Q: When calculating the error of an hypothesis why do we compare the error of the obtained hypothesis with $h^{*}$ (in hypothesis space $\mathcal{H}$ ) and not with $f$?

A: In general we compare results with $h^{*}$, because given the hypothesis space $\mathcal{H}$ it is the result closest to the real function one could possibly obtain.

Q: Is it possible to calculate $h^{*}$?

A: In general this is impossible, since we cannot compute $\mathcal{L}_{\mathcal{D},f}$. However, in Chapter 4 we will see that under certain conditions, $h_S\rightarrow h^*$ for $|S|\rightarrow\infty$.
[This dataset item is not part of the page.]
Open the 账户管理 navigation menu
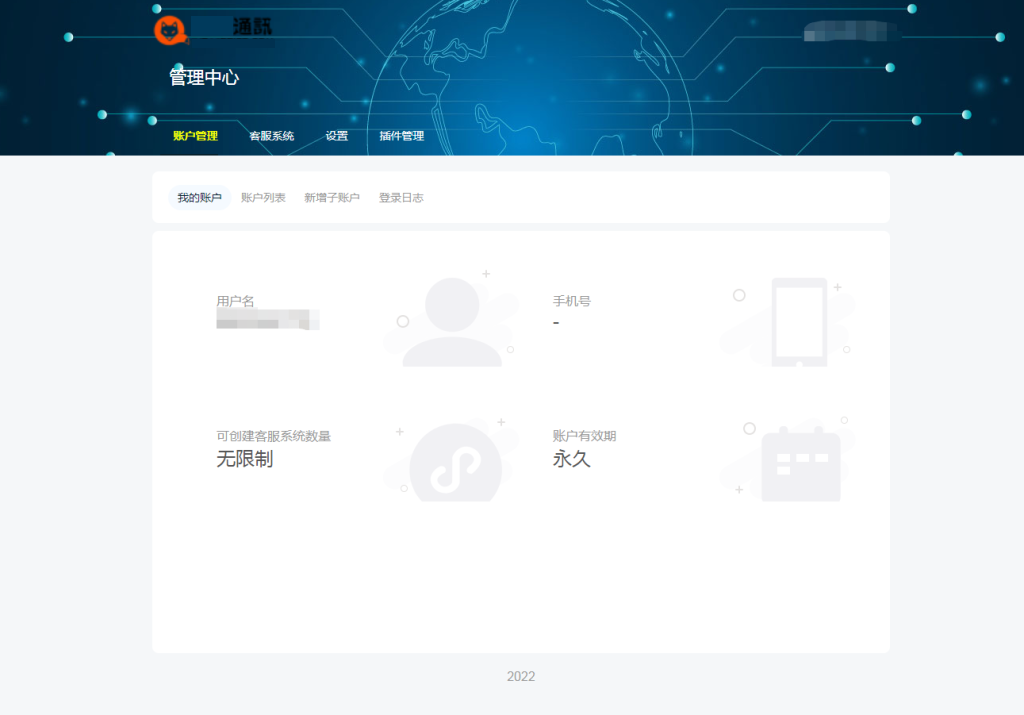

Q: In the sample set $S$ are duplicates of instances allowed? And what is the actual influence of duplicats in sample $S$?

A: Yes, duplicates are allowed because the instances are i.i.d. and therefore it is possible. In practical apoaches duplicates in the sample set are very rare. Nevertheless, the algorithm should be prepared for this case since some methods could break, for example an inversion of a matrix because of singularity.

Q: In the proof of the Corollary where do we use the assumption on realizability?

A: We utilize the assumption when assuming there exists an hypothesis with $\mathcal{L}_{S}(h)=0$.

Q: Why $\varepsilon>0$ and not $\varepsilon \in [0,1]$ since it is a probability?

A: Later on epsilon could be the value of a loss function and considering $\varepsilon>0$ one can apply the corollary.

Q: Would anyone ever calculate m utilizing the corollary?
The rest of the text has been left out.